Stored items

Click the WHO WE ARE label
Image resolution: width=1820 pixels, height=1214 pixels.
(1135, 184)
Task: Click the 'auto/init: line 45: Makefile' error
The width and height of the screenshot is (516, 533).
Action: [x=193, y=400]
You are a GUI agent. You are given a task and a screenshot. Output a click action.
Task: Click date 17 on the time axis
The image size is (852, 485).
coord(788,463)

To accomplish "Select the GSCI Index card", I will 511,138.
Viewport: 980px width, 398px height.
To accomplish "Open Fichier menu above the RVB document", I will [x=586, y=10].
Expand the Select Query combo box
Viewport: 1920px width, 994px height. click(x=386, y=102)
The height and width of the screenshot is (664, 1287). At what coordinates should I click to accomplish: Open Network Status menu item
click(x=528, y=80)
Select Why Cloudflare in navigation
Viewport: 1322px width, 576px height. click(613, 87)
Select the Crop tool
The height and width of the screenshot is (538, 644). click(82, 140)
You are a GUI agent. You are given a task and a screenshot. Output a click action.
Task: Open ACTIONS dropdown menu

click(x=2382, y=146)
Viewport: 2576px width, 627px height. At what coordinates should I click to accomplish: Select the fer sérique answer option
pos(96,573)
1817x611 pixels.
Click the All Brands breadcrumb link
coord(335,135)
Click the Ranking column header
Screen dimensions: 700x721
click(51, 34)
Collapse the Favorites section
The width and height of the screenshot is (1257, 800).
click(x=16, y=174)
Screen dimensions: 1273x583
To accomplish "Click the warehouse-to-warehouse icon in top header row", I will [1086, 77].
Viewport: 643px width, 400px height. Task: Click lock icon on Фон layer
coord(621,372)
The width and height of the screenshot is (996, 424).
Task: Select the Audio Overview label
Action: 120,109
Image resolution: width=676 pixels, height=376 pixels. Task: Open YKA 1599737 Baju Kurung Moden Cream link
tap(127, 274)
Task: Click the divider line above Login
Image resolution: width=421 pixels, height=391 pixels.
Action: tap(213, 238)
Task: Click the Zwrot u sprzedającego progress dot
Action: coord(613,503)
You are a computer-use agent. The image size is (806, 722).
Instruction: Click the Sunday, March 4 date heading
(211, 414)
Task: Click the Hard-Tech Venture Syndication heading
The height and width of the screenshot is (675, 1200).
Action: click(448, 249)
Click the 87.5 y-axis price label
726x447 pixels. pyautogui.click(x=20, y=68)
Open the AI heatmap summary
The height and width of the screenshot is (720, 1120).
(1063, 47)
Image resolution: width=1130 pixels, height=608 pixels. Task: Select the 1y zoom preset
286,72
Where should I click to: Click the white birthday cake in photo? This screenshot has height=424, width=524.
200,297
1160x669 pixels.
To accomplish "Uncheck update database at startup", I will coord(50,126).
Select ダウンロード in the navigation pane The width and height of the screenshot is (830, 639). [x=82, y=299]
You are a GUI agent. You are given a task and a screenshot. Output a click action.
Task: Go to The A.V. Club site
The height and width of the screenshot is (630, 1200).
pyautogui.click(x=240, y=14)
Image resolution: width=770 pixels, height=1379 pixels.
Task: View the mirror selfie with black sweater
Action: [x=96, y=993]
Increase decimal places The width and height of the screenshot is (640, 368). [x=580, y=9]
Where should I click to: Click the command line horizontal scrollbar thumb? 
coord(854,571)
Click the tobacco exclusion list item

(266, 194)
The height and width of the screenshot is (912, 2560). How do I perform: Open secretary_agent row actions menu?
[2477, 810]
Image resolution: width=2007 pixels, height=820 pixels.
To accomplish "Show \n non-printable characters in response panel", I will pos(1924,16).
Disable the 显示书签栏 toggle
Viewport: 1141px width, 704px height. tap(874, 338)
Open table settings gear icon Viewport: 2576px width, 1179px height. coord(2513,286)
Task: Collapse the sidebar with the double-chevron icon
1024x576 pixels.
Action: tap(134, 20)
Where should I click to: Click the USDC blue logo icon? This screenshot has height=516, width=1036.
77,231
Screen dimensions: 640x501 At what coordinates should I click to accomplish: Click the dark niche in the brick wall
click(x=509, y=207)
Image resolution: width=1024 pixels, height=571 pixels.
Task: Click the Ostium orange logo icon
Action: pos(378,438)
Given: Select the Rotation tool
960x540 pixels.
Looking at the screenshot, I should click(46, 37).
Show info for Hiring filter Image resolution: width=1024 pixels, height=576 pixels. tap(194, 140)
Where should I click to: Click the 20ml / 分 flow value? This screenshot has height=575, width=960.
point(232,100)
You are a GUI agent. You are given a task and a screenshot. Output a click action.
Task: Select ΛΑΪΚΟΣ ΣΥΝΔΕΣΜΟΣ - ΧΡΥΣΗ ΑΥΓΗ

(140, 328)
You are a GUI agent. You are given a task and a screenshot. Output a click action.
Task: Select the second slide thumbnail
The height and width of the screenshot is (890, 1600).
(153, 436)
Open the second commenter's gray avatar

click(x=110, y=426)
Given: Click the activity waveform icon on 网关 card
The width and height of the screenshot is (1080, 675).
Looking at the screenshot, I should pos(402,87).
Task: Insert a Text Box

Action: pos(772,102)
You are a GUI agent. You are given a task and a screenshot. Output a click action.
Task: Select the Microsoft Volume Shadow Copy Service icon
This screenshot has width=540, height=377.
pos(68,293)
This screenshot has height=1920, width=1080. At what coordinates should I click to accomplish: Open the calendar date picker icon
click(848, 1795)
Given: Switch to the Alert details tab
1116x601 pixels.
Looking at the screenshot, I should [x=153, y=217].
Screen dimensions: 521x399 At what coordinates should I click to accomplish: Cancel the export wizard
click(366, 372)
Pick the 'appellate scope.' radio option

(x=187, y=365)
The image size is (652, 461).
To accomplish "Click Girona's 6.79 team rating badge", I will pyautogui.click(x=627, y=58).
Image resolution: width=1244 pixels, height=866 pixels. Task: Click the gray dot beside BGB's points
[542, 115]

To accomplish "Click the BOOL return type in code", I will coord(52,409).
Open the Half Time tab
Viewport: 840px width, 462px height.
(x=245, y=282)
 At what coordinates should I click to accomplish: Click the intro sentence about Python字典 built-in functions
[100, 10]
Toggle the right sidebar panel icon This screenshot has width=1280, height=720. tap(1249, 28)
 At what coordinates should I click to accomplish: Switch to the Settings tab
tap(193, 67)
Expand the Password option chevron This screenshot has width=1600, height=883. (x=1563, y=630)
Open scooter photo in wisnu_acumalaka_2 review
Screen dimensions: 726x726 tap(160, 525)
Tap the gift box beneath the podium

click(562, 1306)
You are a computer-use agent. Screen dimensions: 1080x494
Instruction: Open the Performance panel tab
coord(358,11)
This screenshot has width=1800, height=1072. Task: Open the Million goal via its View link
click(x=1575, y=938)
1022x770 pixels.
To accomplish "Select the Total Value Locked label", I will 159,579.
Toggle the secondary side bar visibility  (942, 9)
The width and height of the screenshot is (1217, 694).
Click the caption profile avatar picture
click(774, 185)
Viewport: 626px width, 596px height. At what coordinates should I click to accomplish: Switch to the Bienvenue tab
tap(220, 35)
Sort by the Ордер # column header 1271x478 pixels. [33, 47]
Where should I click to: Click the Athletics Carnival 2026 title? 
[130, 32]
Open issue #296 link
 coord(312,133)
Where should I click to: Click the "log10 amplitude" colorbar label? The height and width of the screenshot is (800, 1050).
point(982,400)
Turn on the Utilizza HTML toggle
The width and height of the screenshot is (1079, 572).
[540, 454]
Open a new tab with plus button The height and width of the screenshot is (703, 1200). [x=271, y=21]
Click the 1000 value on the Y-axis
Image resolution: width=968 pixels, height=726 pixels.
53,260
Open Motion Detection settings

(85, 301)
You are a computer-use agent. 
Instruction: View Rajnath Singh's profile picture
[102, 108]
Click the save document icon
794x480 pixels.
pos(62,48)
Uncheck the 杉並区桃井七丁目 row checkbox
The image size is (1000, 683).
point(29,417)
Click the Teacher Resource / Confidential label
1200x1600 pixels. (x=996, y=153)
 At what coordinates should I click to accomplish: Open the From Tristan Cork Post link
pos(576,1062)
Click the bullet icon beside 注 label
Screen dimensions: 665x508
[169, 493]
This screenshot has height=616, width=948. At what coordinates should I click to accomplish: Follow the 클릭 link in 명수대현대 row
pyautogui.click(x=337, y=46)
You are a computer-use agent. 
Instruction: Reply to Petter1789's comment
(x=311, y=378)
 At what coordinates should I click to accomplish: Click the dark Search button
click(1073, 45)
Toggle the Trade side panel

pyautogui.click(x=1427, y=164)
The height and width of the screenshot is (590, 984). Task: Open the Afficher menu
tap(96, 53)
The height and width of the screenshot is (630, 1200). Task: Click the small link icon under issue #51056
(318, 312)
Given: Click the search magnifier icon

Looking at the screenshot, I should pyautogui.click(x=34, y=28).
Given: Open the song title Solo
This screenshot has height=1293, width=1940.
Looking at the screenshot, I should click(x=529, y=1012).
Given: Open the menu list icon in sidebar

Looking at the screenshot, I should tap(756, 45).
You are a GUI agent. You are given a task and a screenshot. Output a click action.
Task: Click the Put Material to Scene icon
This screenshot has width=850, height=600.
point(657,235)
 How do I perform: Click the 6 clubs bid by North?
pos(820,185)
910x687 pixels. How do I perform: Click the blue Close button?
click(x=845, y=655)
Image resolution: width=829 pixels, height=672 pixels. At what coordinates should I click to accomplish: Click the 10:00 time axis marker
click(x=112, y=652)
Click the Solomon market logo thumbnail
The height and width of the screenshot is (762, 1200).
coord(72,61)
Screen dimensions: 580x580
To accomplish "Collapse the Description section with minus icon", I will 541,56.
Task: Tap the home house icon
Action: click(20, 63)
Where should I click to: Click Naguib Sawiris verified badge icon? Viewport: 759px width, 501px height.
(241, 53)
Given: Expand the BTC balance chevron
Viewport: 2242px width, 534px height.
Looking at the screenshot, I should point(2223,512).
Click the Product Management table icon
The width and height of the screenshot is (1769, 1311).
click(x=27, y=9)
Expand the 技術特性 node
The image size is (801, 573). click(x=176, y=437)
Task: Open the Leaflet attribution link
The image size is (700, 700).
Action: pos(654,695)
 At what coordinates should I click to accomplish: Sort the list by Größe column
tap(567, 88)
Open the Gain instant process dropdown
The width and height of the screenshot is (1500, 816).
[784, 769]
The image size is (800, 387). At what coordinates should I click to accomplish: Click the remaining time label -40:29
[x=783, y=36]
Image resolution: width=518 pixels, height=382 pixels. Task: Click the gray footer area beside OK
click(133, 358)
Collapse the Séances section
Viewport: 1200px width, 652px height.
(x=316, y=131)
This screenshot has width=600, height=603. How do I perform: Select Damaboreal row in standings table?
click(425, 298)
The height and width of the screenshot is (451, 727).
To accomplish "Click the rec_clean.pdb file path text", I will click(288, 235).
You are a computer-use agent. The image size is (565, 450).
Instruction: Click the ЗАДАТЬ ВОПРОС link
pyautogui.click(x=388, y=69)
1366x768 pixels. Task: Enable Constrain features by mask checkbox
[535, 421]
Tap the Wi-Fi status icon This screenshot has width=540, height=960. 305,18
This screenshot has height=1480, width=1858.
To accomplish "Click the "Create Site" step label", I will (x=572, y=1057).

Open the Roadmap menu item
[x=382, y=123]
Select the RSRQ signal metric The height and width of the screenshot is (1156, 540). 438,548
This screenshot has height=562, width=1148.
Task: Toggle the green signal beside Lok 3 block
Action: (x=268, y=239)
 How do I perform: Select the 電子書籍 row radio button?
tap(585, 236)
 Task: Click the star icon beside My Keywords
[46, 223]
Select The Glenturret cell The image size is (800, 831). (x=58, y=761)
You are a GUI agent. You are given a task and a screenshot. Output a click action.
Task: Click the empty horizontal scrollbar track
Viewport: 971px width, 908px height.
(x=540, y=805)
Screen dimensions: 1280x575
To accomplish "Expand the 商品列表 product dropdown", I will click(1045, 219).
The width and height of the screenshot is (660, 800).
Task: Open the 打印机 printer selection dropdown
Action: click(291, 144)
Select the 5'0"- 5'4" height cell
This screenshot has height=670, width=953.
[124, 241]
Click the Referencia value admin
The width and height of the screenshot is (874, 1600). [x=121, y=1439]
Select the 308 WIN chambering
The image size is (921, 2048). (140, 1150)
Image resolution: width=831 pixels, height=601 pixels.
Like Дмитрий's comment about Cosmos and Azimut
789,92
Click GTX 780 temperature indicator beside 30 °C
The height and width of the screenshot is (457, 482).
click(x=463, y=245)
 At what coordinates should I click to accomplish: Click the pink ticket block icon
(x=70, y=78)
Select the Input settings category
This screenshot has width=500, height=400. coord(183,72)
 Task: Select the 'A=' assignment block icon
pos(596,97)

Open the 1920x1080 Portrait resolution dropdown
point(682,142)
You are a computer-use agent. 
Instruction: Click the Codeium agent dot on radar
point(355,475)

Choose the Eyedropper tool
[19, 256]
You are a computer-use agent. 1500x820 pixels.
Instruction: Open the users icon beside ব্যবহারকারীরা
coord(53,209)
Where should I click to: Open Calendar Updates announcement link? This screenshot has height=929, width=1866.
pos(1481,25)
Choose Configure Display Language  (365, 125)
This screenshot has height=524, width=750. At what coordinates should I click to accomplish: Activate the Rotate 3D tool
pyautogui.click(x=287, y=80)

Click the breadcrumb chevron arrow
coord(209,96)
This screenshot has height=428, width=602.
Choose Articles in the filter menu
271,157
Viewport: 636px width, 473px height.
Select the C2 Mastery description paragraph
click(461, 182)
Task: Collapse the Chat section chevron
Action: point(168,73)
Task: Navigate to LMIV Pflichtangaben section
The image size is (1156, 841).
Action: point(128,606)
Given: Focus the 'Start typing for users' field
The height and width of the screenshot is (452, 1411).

• WORK TO BE COMPLETED
Reproduce every line from the entries that holds the word "card".

• RESULT FOR THIS EXERCISE
To accomplish "Select the GSCI Index card", I will 511,138.
Given: Click the activity waveform icon on 网关 card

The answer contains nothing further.